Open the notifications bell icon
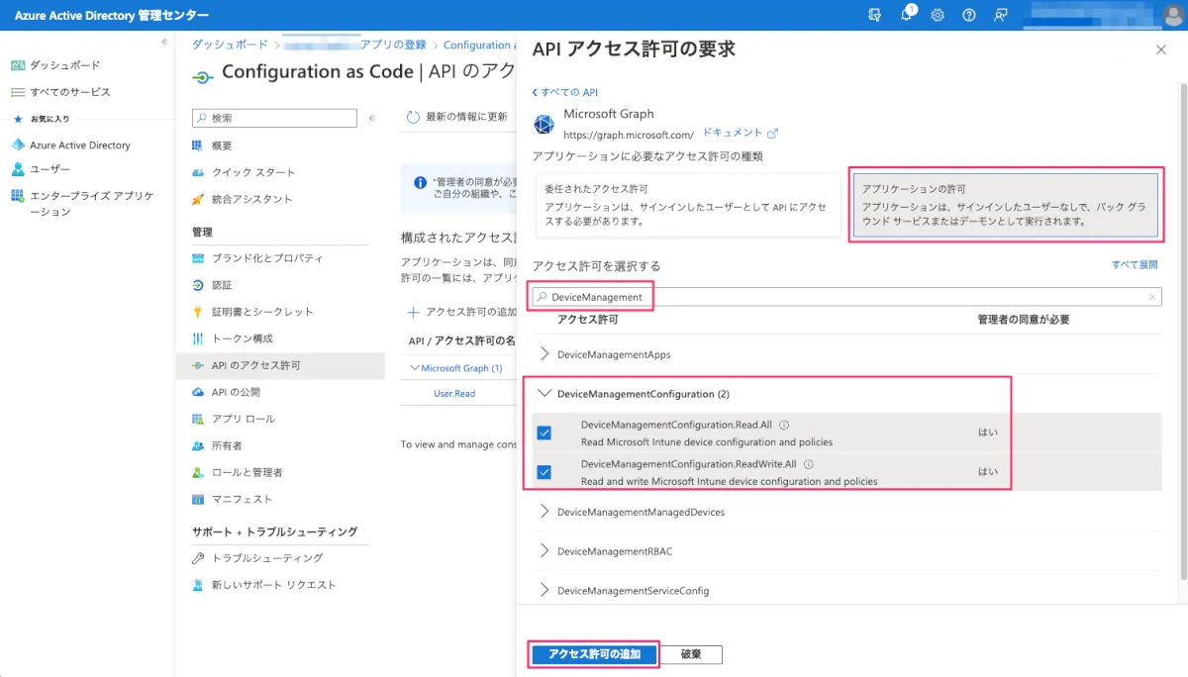 click(907, 15)
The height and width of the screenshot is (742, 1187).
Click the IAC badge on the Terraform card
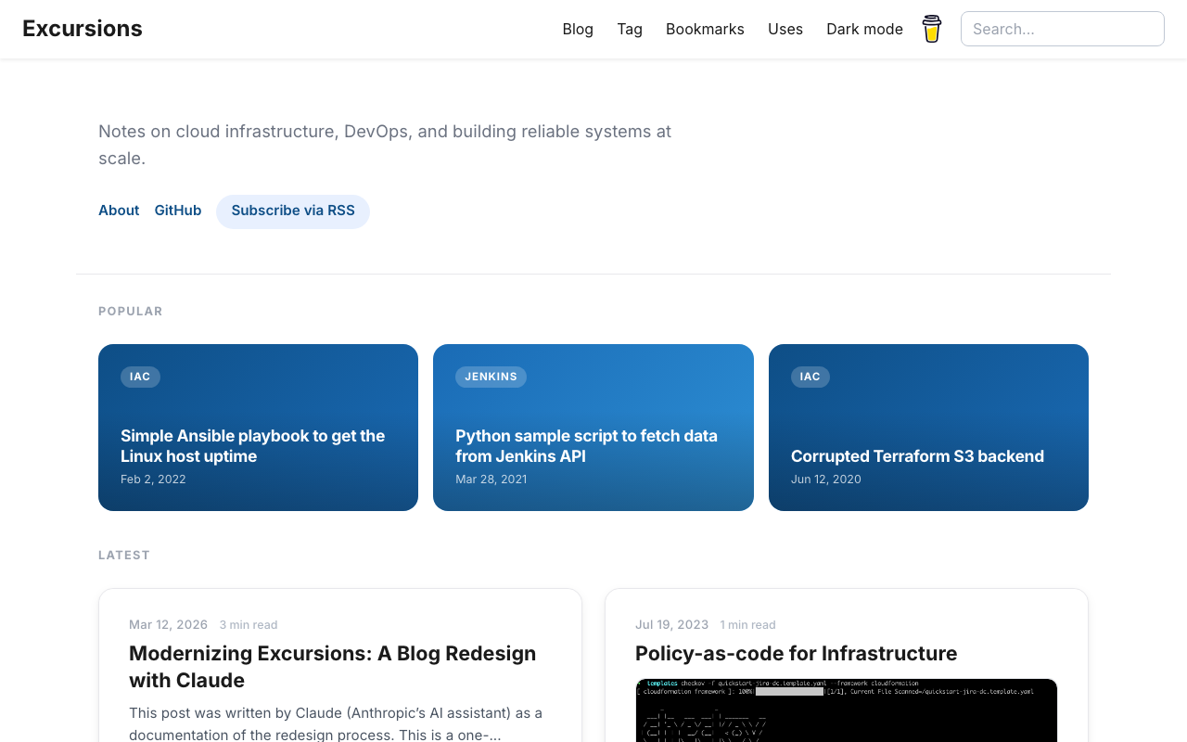coord(810,376)
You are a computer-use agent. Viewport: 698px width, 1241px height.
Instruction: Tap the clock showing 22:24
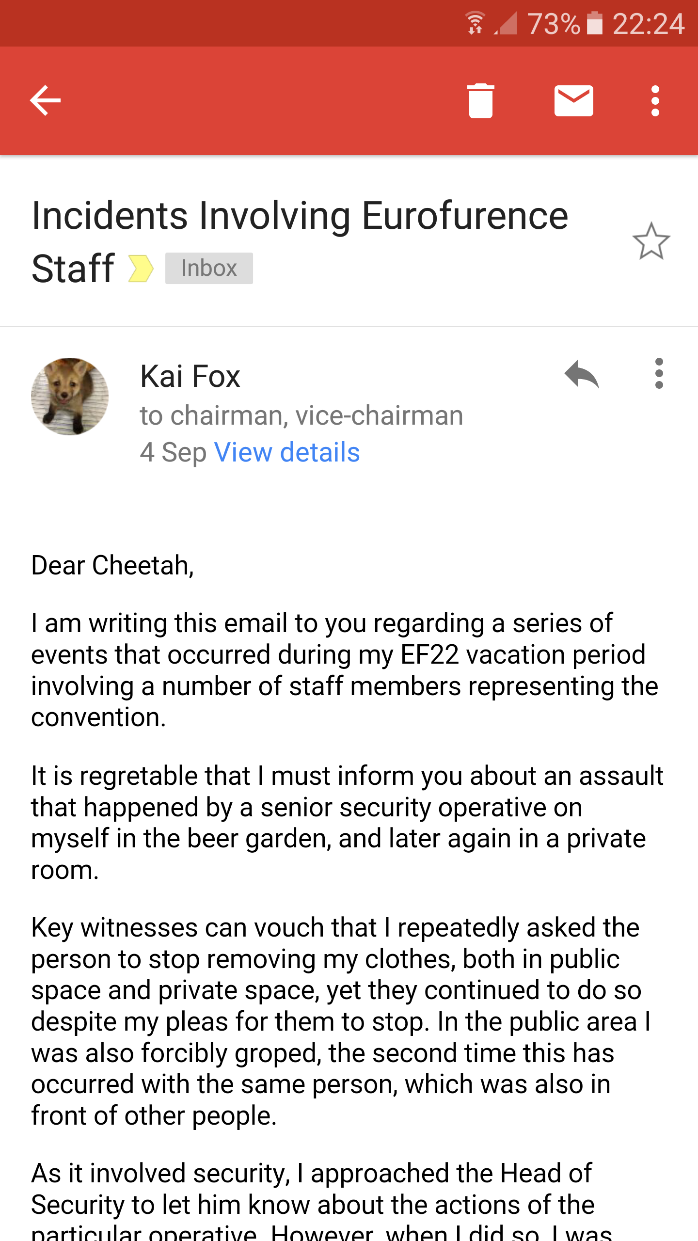click(x=649, y=23)
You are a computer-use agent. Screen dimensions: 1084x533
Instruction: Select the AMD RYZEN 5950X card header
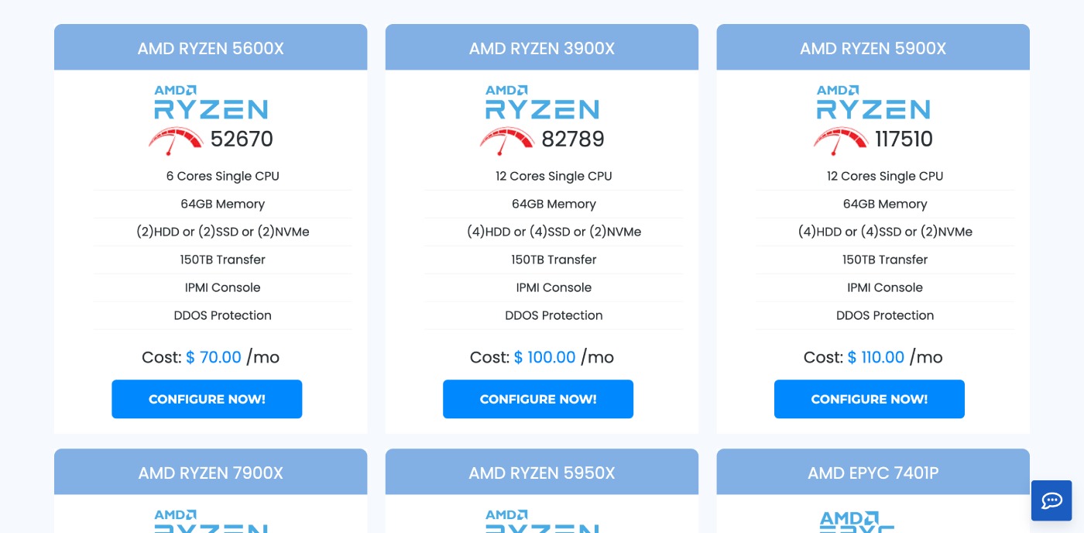542,473
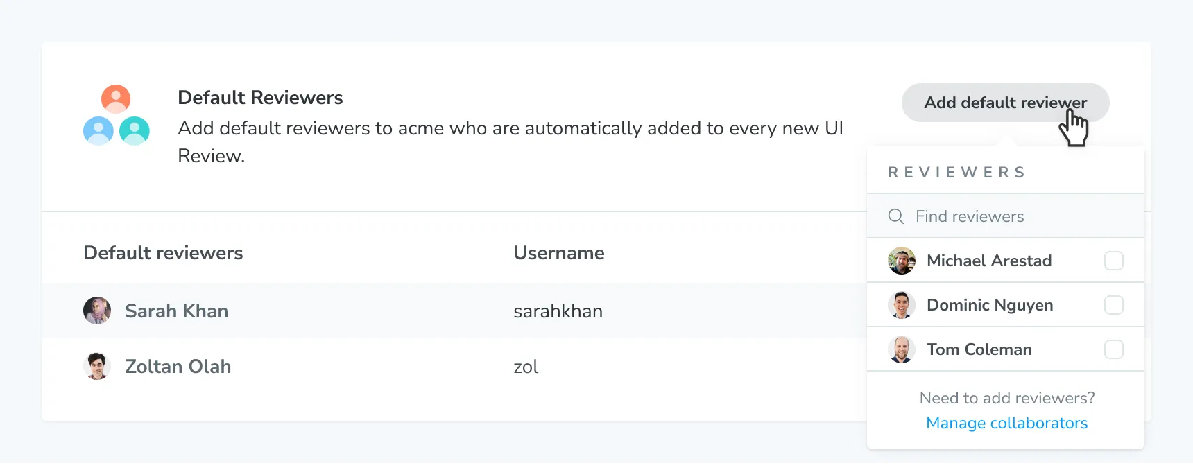Check the checkbox next to Michael Arestad
Screen dimensions: 1193x470
coord(1115,261)
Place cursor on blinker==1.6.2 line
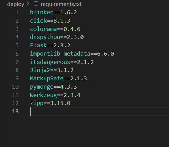 [53, 13]
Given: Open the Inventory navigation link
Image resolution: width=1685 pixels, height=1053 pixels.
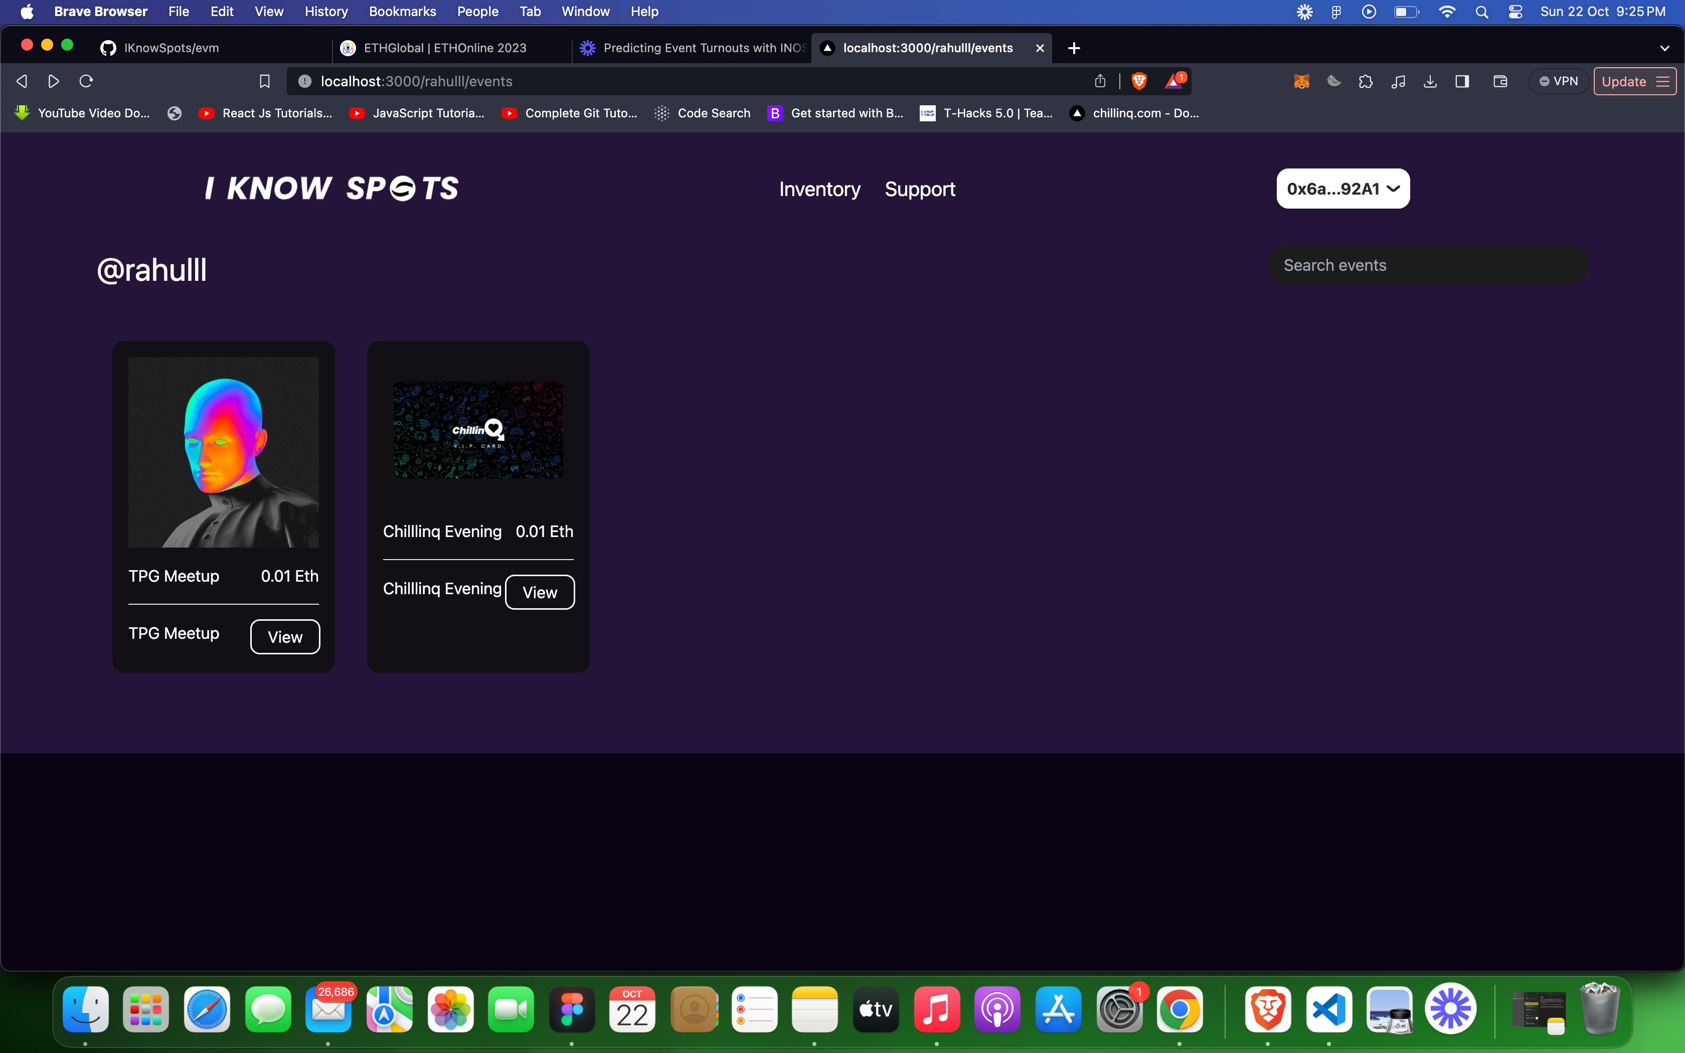Looking at the screenshot, I should click(819, 189).
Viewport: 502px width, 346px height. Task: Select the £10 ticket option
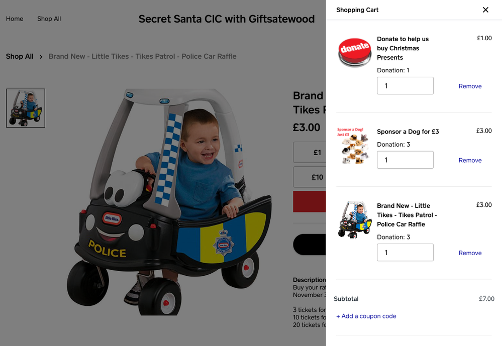pos(310,177)
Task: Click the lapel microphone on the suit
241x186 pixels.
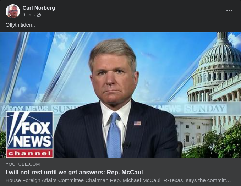Action: (x=127, y=146)
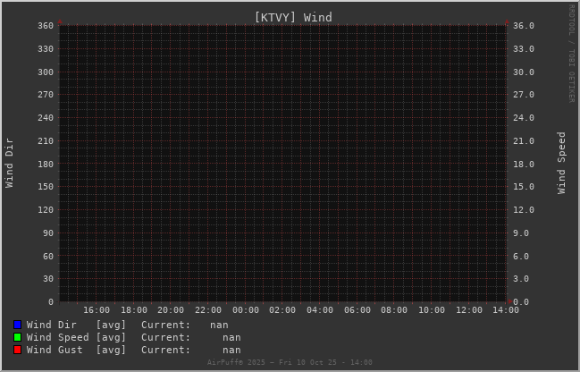Select the Wind Dir legend label
The height and width of the screenshot is (372, 580).
pos(51,325)
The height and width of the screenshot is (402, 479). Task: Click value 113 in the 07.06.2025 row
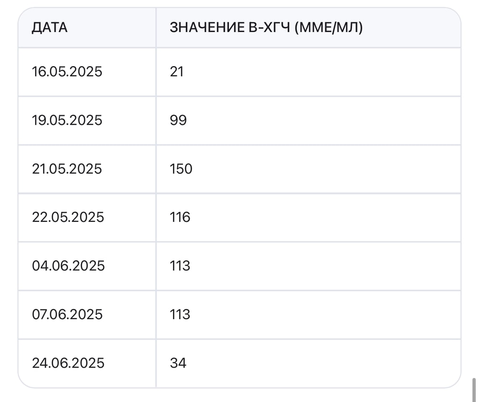coord(180,314)
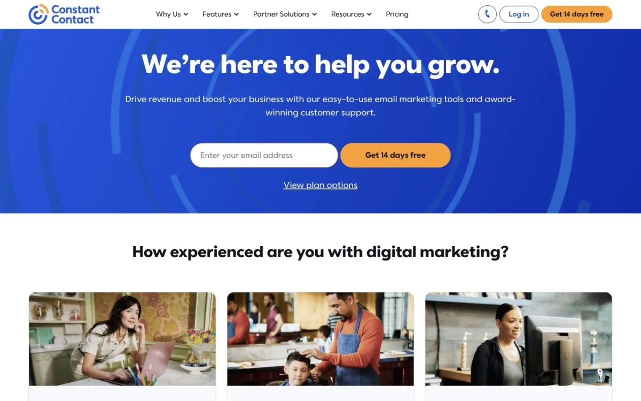Select the woman with laptop card image
Viewport: 641px width, 401px height.
click(x=122, y=339)
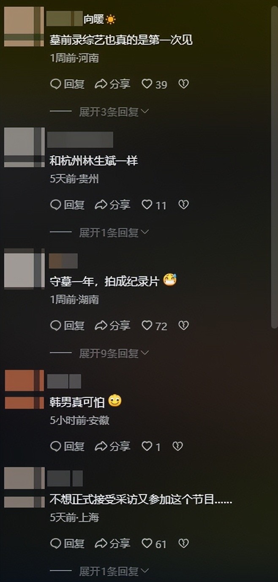278x582 pixels.
Task: Expand 展开9条回复 replies
Action: [x=114, y=353]
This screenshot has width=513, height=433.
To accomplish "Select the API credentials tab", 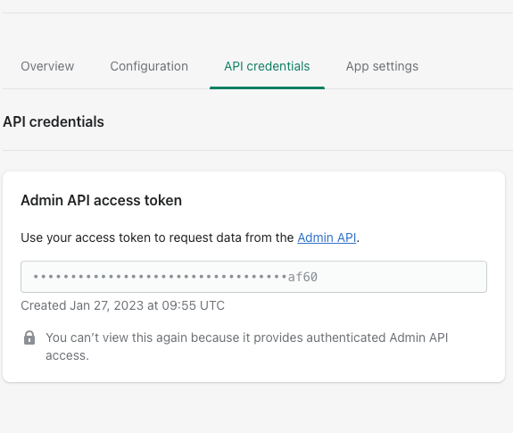I will (267, 66).
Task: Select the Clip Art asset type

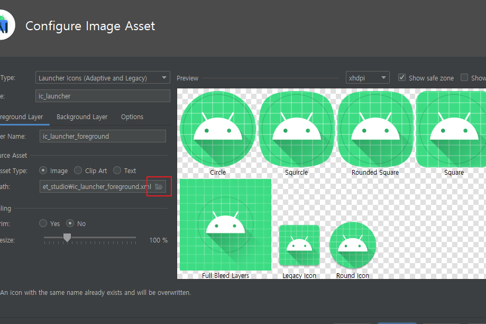Action: [x=78, y=170]
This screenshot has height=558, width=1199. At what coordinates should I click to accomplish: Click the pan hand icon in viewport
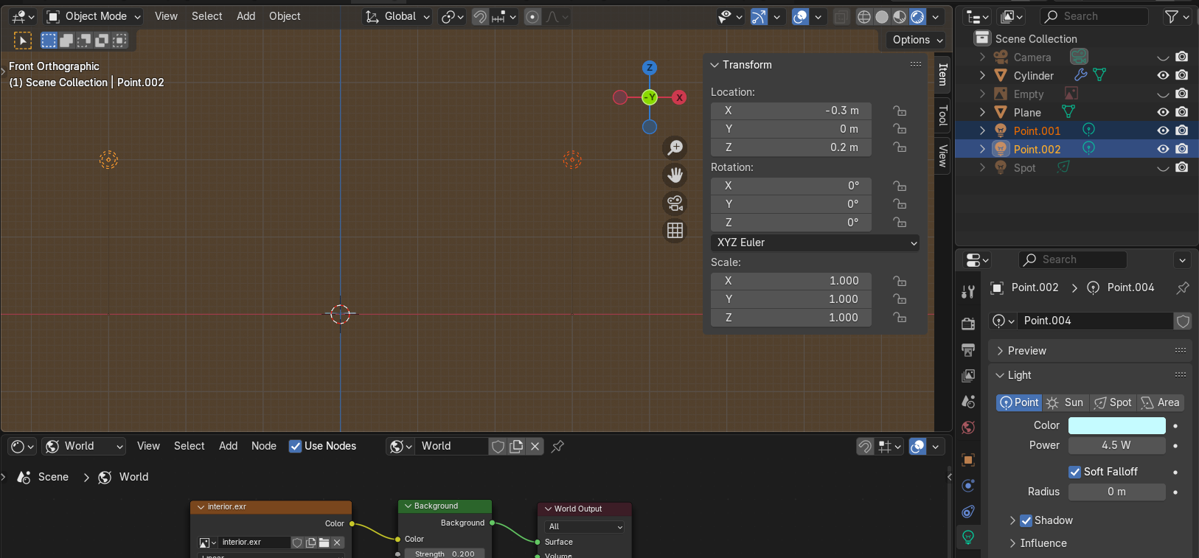675,175
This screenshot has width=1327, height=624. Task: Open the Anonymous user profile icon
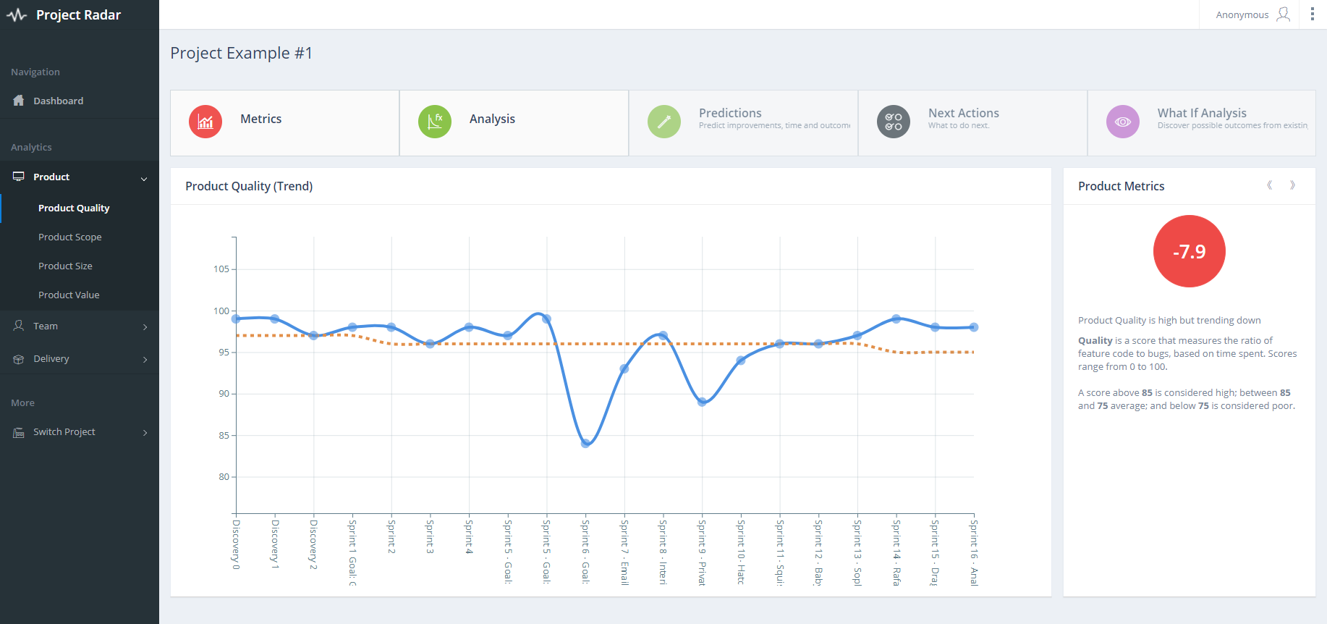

**PROBLEM REQUIREMENTS**
Where a line above contains the word "agent", show that line.

**SOLUTION TO THE PROBLEM**
You are a computer-use agent. Viewport: 698px width, 1241px height.
You are a computer-use agent. Screen dimensions: 1084x533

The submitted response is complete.